■ Short task ■
Convert the records starting at the line that contains "You are a GUI" and ending at the line that contains "[x=1344, y=92]" into a two-column CSV with the columns input and output. Put the text in input and the answer in output, with one row per record, each field in double quotes, and line breaks replaced by spaces.

===== Data for the task =====

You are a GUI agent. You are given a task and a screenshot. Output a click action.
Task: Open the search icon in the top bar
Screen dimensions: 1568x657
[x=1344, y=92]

=====
===== Data for the task =====

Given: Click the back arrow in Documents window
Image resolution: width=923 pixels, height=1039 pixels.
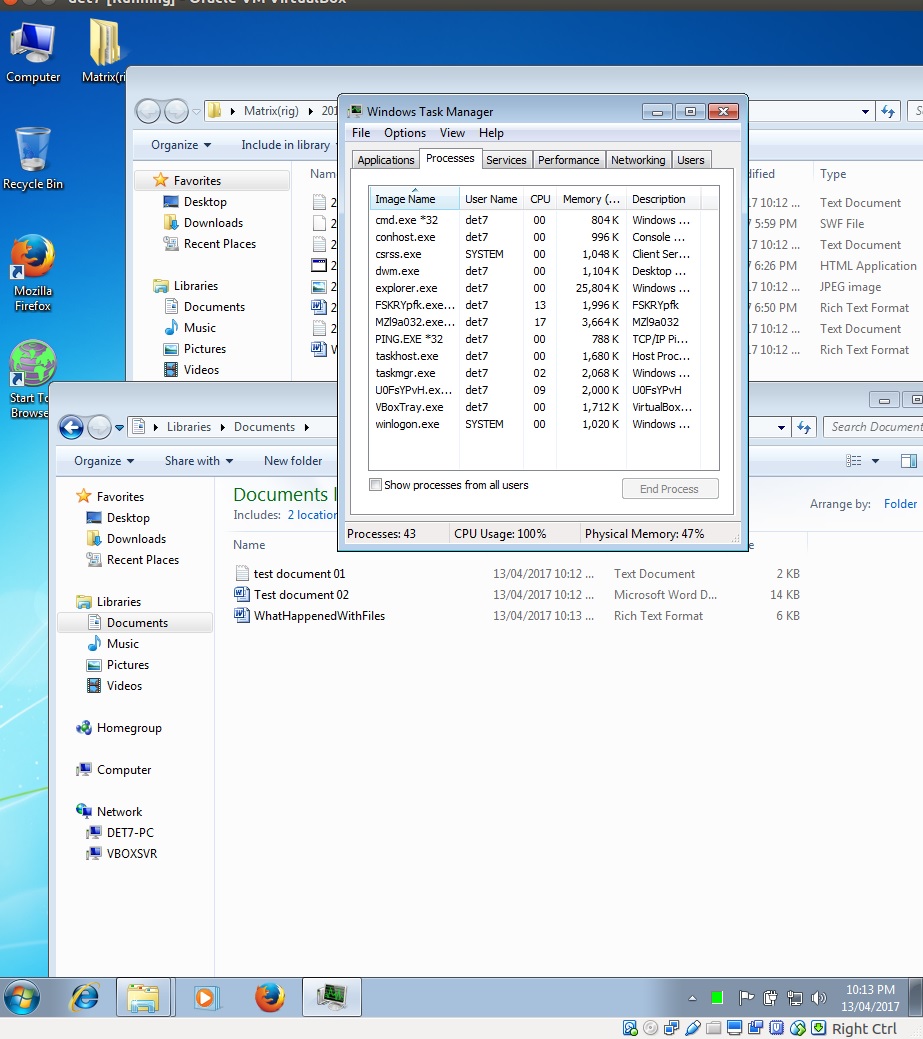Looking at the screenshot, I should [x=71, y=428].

=====

■ Answer to the task ■
input,output
"You are a GUI agent. You are given a task and a screenshot. Output a click action. Task: Open the search icon in the top bar Screen dimensions: 1568x657","[x=1344, y=92]"